In the next few weeks I feel more and more ill. I
start taking my temperature as soon as I open my eyes in the morning to confirm
that it is up a few degrees. And every morning, it is. I am amazed that Marilyn
could be this fucking psychic.
"I'm pretty sure I'm pregnant," I
finally tell Tod.
"Um. Wow," he says, in the same way
he reacts initially to all life-changing news.
"Are you sure?"
"Yep."
"Have you taken a test?"
"Not yet. But I know." I say.
"Honey, don't you think you should
wait and take a test?" he says two nights later when I crawl in to bed at
seven-thirty.
"You don't believe me. That's
fine."
"Honey, I believe you, I just think
we need to calm down until we know for sure, because if it's true, there are a
lot of things to consider. Number one is the health of the baby, you know …
'cause …"
"My age, right, I know."
"And we'd have to move."
"I know, I know. But wouldn't it be
cool if it were a girl? A little girl for the boys to play with."
"Yeah … and torture," Tod adds.
"Yeah."
We smile and he kisses me on the
forehead. "Take a test, honey, and we'll go from there."

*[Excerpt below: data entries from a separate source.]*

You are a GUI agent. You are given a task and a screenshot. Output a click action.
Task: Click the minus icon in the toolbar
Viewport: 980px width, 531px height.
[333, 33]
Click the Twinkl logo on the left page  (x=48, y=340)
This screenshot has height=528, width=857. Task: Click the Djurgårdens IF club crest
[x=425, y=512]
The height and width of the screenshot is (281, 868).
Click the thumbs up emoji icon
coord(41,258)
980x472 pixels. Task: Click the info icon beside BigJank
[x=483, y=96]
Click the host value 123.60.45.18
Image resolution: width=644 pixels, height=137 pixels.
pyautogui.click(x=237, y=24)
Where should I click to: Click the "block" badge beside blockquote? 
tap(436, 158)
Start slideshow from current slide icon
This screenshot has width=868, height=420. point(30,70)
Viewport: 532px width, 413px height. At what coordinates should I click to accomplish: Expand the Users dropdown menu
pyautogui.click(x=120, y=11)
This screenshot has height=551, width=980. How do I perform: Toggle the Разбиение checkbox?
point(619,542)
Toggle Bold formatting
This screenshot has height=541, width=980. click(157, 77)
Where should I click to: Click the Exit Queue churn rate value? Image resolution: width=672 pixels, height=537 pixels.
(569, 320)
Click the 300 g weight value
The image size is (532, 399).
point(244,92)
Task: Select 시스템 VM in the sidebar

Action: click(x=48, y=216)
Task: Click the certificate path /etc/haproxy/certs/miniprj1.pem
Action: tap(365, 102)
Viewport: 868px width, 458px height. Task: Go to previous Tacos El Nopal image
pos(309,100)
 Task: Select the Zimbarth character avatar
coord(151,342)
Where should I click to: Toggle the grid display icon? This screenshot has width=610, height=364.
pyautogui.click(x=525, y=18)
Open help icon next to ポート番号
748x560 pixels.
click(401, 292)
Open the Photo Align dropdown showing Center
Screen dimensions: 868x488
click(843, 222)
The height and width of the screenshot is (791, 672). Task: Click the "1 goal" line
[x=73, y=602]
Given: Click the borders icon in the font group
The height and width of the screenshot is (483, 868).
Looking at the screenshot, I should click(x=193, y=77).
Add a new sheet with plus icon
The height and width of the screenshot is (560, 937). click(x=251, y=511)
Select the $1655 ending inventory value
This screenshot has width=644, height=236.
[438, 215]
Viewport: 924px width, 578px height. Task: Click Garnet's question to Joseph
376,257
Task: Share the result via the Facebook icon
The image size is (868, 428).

The next day I call my gynecologist. "I'm pretty
sure I'm pregnant."
"Really. Are you late?"
"No, not yet, but I can just tell.
I have all the symptoms."
"Well, anything is possible. Have
you taken a test?"
"No," I say, "it's still a few days
early. My psychic knew before I did, isn't that so cool?"
"Okay… Well, as soon as you take a
test and it's positive, come on in."
"Great. Thanks!"

Days pass. I feel sicker and sicker and more and
more happy. I'm going to be a mother again. I won't have to figure out what to
do with my own life for at least another three years. Sure, I'll be that freaky
grandmother-looking mom you see in preschool classes mostly in Los Angeles and
New York, but so what? I'll be doing what I love most again, and it's not like
I forced this one: The spirits drove this train. A familiar feeling of calm
comes over me, a feeling I've only known witnessing the beginning of life and
the end. Of knowing that in this moment, I am doing exactly what I am supposed
to be doing.

I get in to bed, my thermometer on my nightstand,
home pregnancy test in the bathroom. Tomorrow is the right number of days to
test. I wake up to pee at five a.m. I look down, and, in the morning light of
our bathroom, I see blood on the toilet paper.
"Oh," I say, my heart sinking.
"What a sucker I am, what a stupid sucker." I flush, get back in to bed and
curl myself up. I pull a pillow close to my cheek and let myself cry softly,
muttering, "So stupid, so fucking stupid."
Tod stirs.
"Honey, you okay?"
"Yes," I say. "But I'm not
pregnant. I'm such an idiot."
"Oh," he says, moving his body
toward mine. "It's okay, it's okay," he adds, putting his arms around me.
"I know. We're so lucky," I say,
meaning it with all my heart, but at the same time also wondering how I will
ever make what I have enough. How I will ever quiet my own spirit that is
forever restless.
And just then right on cue, I hear,
"Mom?"
"Yes, honey," I answer, clearing my
throat.
"I have to go dooty. Can you help
me?"
I pull myself out of bed and think,
Please, God, no more psychics.
At least not until the boys leave
for college.

It’s great to read this again a year after writing it. Turns out I have a summertime restlessness in anticipation of the school year, even though I’ve been out of formal education for over twenty years. The great news is that after my hysterical pregnancy, I know this about yself and I don’t let it drive me to psychics. I also now really get that I am a highly suggestible person. It’s part of what made me a good actress and something I need to be very aware of in real life. This summer, instead of consulting Marilyn, I went to see a career counselor who has helped me to set some real goals for myself as my children become more independent. It’s not nearly as funny a story, or dramatic, but I’m plugging away and certainly it feels more solid than relying on “spirits” to shape my future and that of my family.
And I sound very serious now and grown up now, don’t I?